Gene: RPGR (HGNC:6103)

Condition: RPGR-related retinopathy

Inheritance Mode: X-linked inheritance

UUID: 14b306f2-b073-4f92-913c-974dad624a92

Approved on: 2025-08-01

Published on: 2025-08-02

HGVS expressions

NM_001034853.2:c.1512_1513del
NM_001034853.2(RPGR):c.1512_1513del (p.Ile505fs)
NC_000023.11:g.38291023_38291024del
CM000685.2:g.38291023_38291024del
NC_000023.10:g.38150276_38150277del
CM000685.1:g.38150276_38150277del
NC_000023.9:g.38035220_38035221del
NG_009553.1:g.41517_41518del
ENST00000494707.6:c.716_717del
ENST00000642170.1:n.1766_1767del
ENST00000642395.2:c.1512_1513del
ENST00000642739.1:c.1512_1513del
ENST00000644238.1:c.1326_1327del
ENST00000644337.1:c.1326_1327del
ENST00000645032.1:c.1512_1513del
ENST00000645124.1:c.1512_1513del
ENST00000646020.1:c.*205_*206del
ENST00000318842.11:c.1512_1513del
ENST00000339363.7:c.1512_1513del
ENST00000378505.6:c.1512_1513del
ENST00000465127.1:c.172-375098_172-375097del
ENST00000474584.5:c.1420_1421del
ENST00000482855.5:c.1512_1513del
ENST00000494707.5:c.79_80del
NM_000328.2:c.1512_1513del
NM_001034853.1:c.1512_1513del
NM_001367245.1:c.1509_1510del
NM_001367246.1:c.1326_1327del
NM_001367247.1:c.1512_1513del
NM_001367248.1:c.1542_1543del
NM_001367249.1:c.1509_1510del
NM_001367250.1:c.1509_1510del
NM_001367251.1:c.1326_1327del
NR_159803.1:n.1874_1875del
NR_159804.1:n.1588_1589del
NR_159805.1:n.1654_1655del
NR_159806.1:n.1654_1655del
NR_159807.1:n.1562_1563del
NR_159808.1:n.1766_1767del
NM_000328.3:c.1512_1513del

Pathogenic

• Met criteria codes: PVS1 PM2_Supporting PP4 PP1_Moderate

Expert Panel

X-linked Inherited Retinal Disease VCEP

Criteria Specification Information

Criteria Specification: ClinGen X-linked Inherited Retinal Disease Expert Panel Specifications to the ACMG/AMP Variant Interpretation Guidelines for RPGR Version 1.0.0

Evidence submitted by expert panel

X-linked Inherited Retinal Disease VCEP

NM_001034853.2(RPGR):c.1512_1513del (p.Ile505HisfsTer7) is a 2-bp deletion variant in exon 13 of 15, which results in a frameshift and premature stop codon after 7 amino acids and is predicted to trigger nonsense-mediated decay (PVS1).
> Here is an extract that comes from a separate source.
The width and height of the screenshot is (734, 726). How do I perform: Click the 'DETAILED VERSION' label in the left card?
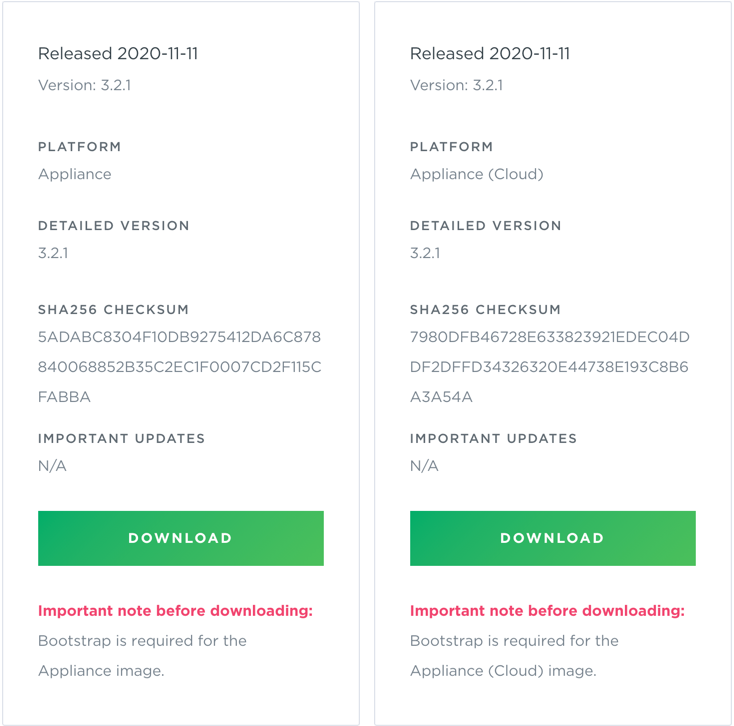point(114,226)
This variant is absent from gnomAD v4.1.0 (PM2_Supporting). The variant has been reported to segregate with retinal dystrophy through at least 3 affected meioses from 1 family. (PP1_Moderate; PMID: 9488274). At least one proband harboring this variant exhibits a phenotype including a family history consistent with X-linked inheritance (2 pts), childhood-onset (1 pt), mild myopia, pale optic discs (0.5 pts), visual field constriction (0.5 pts), and reduced visual acuity (0.5 pts), which together are specific for RPGR-related retinopathy (4.5 points, PMID: 9488274, PP4). In summary, this variant is classified as pathogenic for RPGR-related retinopathy based on the ClinGen X-linked Inherited Retinal Disease Expert Panel Specifications to the ACMG/AMP Variant Interpretation Guidelines for RPGR Version 1.0.0; PVS1, PM2_Supporting, PP1_Moderate, and PP4. (date of approval 05/16/2025).

Met criteria codes

• PVS1: This is a frameshift variant that introduces a premature stop codon between amino acids 1-1132 that is predicted to either trigger nonsense-mediated decay or to disrupt a critical C-terminal region required for proper glutamylation of RPGR (PVS1, PMID: 36445968).
• PM2_Supporting: This variant is absent from gnomAD v4.1.0 (PM2_Supporting).
• PP4: At least one proband harboring this variant exhibits a phenotype including a family history consistent with X-linked inheritance (2 pts), childhood-onset (1 pt), mild myopia, pale optic discs (0.5 pts), visual field constriction (0.5 pts), and reduced visual acuity (0.5 pts), which together are specific for RPGR-related retinopathy (4.5 points, PMID: 9488274, PP4).
• PP1_Moderate: The variant has been reported to segregate with retinal dystrophy through at least 3 affected meioses from 1 family. (PP1_Moderate; PMID: 9488274).